▶ _Exercise objective_:
Print exactly the line that contains "The width and", then every following line through the end of the material; include nothing else and no pictures.

▶ _Data to use_:
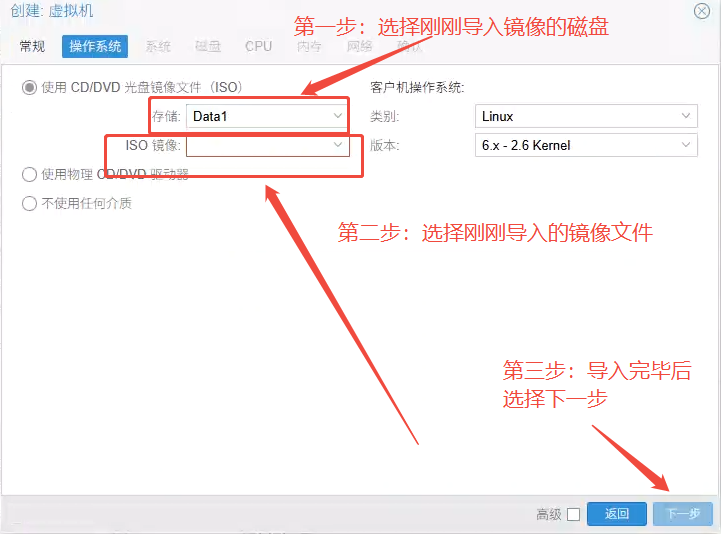Go to the 磁盘 tab
Screen dimensions: 721x534
tap(208, 46)
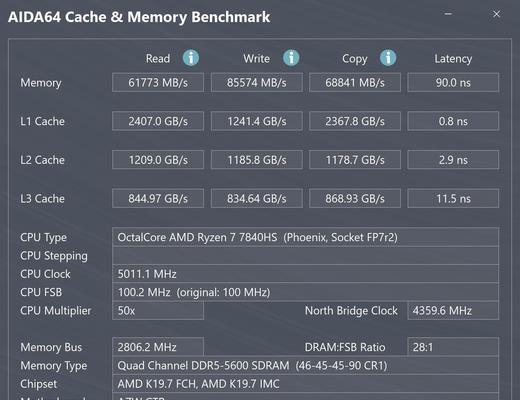Viewport: 520px width, 400px height.
Task: Click the Write info icon
Action: point(291,58)
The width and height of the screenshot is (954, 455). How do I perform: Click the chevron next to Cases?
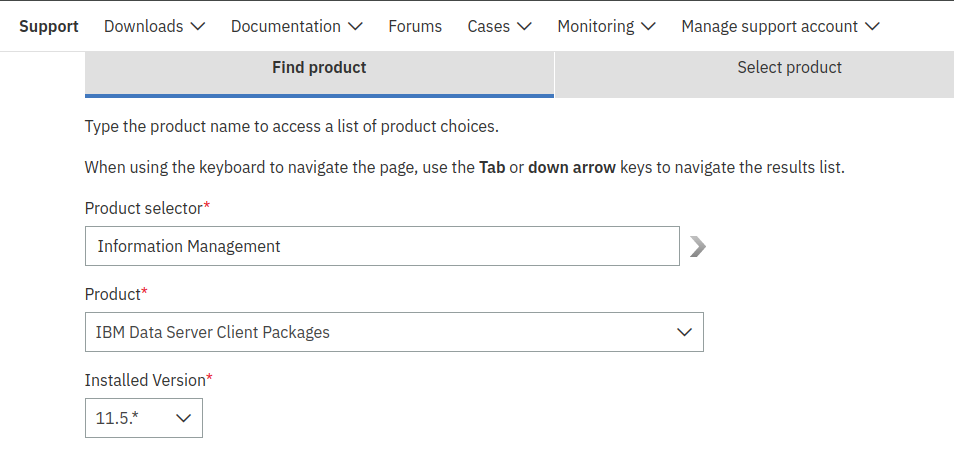tap(524, 27)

▶ _Result below_:
The width and height of the screenshot is (954, 455). How do I perform: Click the chevron next to Cases?
tap(524, 27)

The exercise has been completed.